Kibana is your eyes, the lens on every metric, log, and anomaly. TeamCity is your hands, pushing code through CI pipelines with controlled speed. Combined well, they form an observability and automation loop where build events, errors, and deployment analytics flow naturally. You stop guessing and start observing in real time.
When a TeamCity build completes, its artifacts, job duration, and console output can be sent directly into Elasticsearch. Kibana then visualizes this data automatically, slicing it by branch, commit, or environment. The result: every engineer gets an instant feedback layer showing CI health over time. No mismatched timestamps, no scraping build logs into spreadsheets.
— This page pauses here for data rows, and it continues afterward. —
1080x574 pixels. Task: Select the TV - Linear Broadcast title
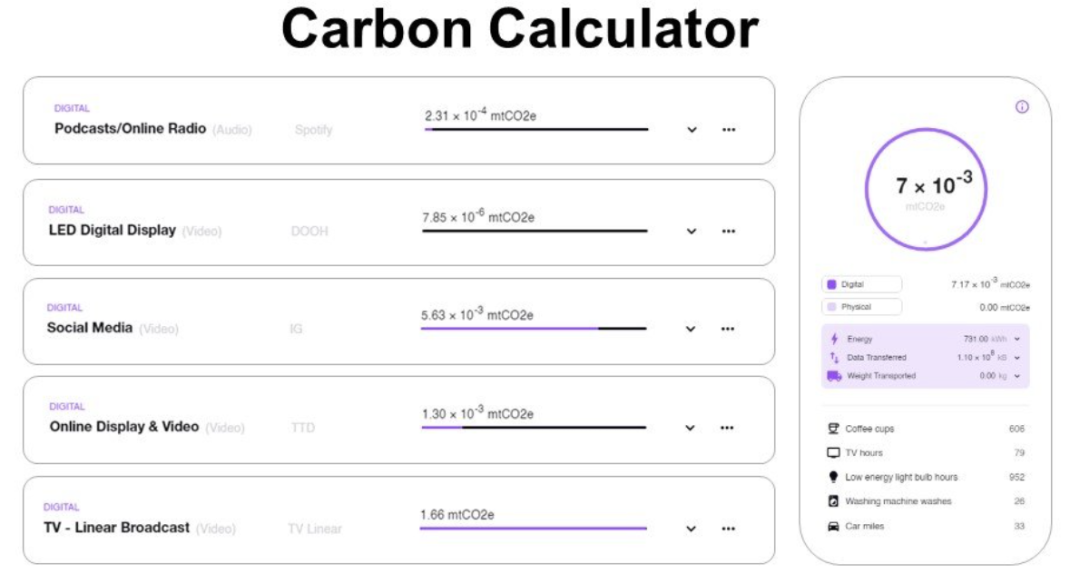click(116, 527)
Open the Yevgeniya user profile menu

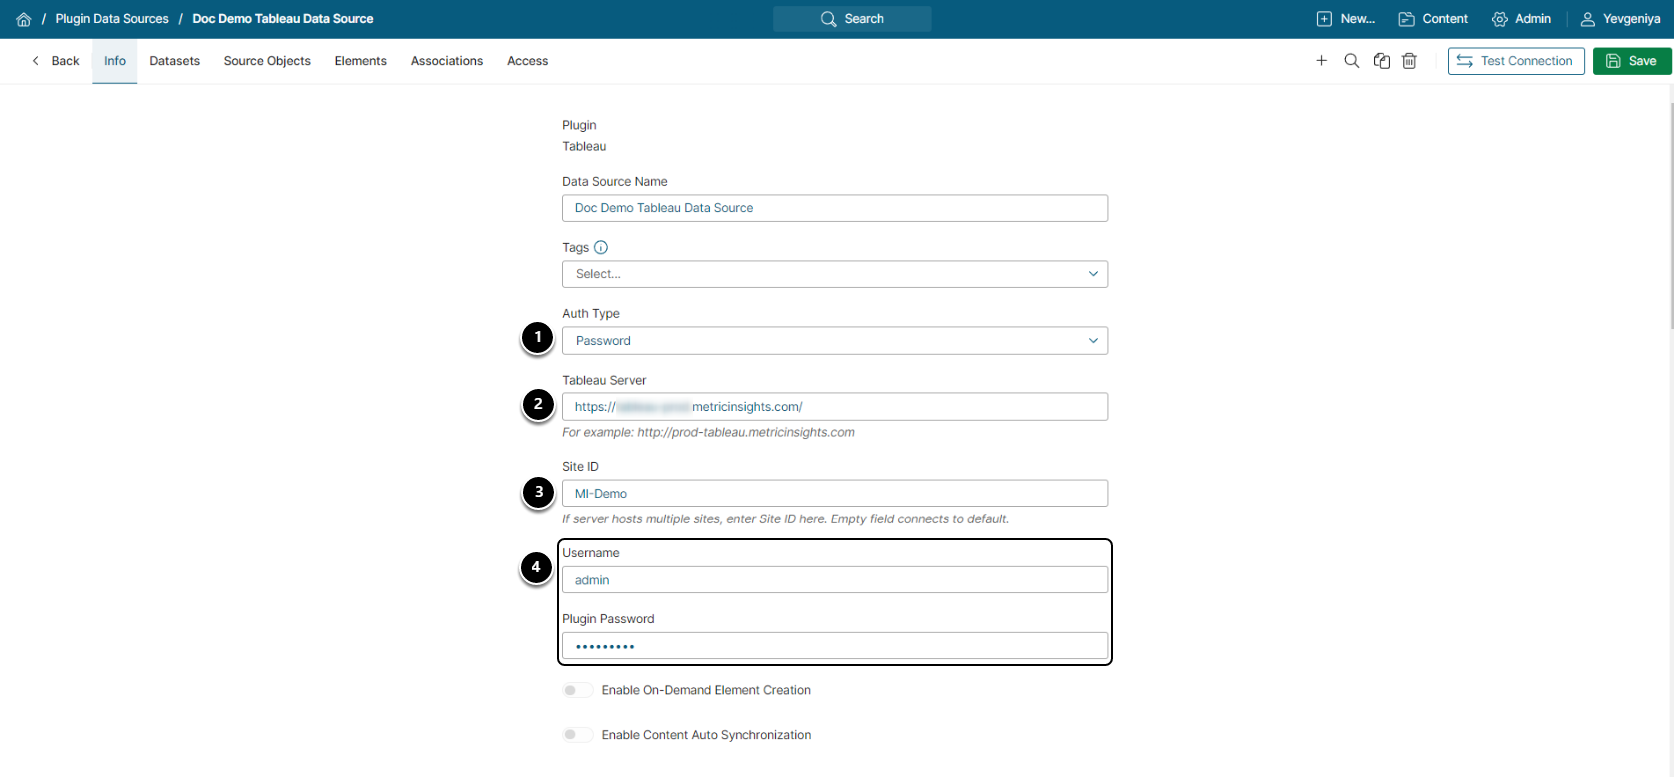(1620, 19)
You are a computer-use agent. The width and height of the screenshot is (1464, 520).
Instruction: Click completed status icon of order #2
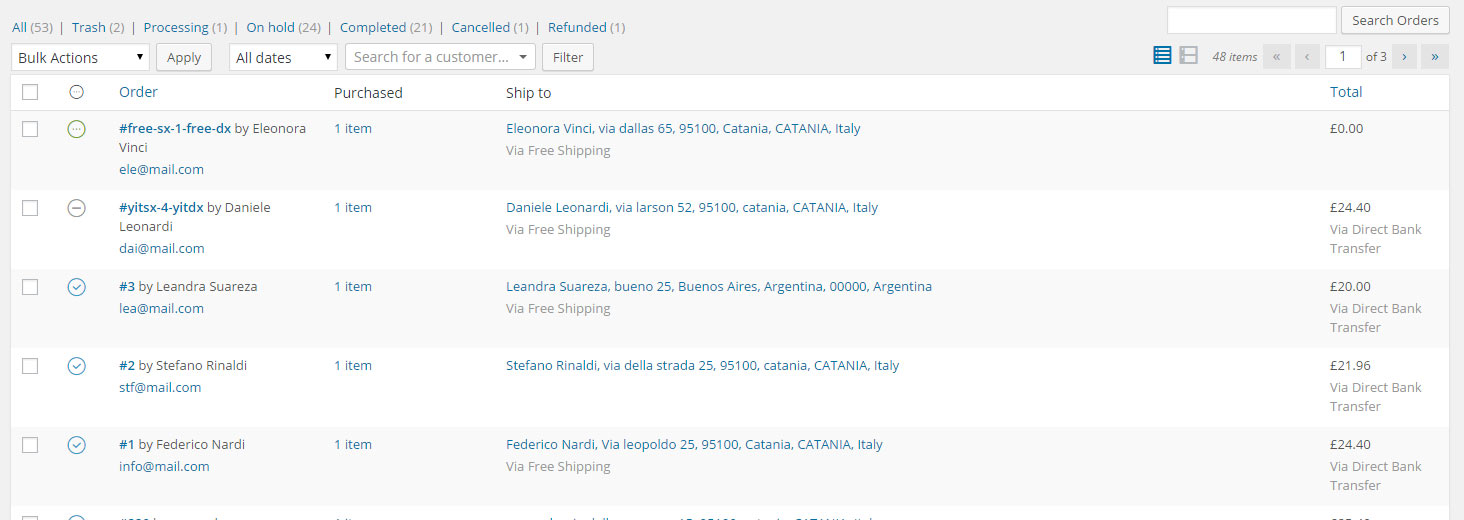[77, 366]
How do you connect Kibana and TeamCity?
You use TeamCity’s data export or webhook capabilities to send raw JSON event data into an Elasticsearch index. Kibana reads that index like any other source, turning CI history into visual insight. It’s simple architecture, but tidy mapping and permission boundaries matter.
Best practices for Kibana TeamCity pipelines
Link build identity to your organizational SSO like Okta or AWS IAM via OIDC. That keeps visibility scoped per engineer while enforcing least privilege access. Rotate webhook tokens regularly and label your indexes clearly so dashboards stay predictable. If you’re chasing SOC 2 compliance, audit dashboard permissions monthly—you’ll thank yourself later.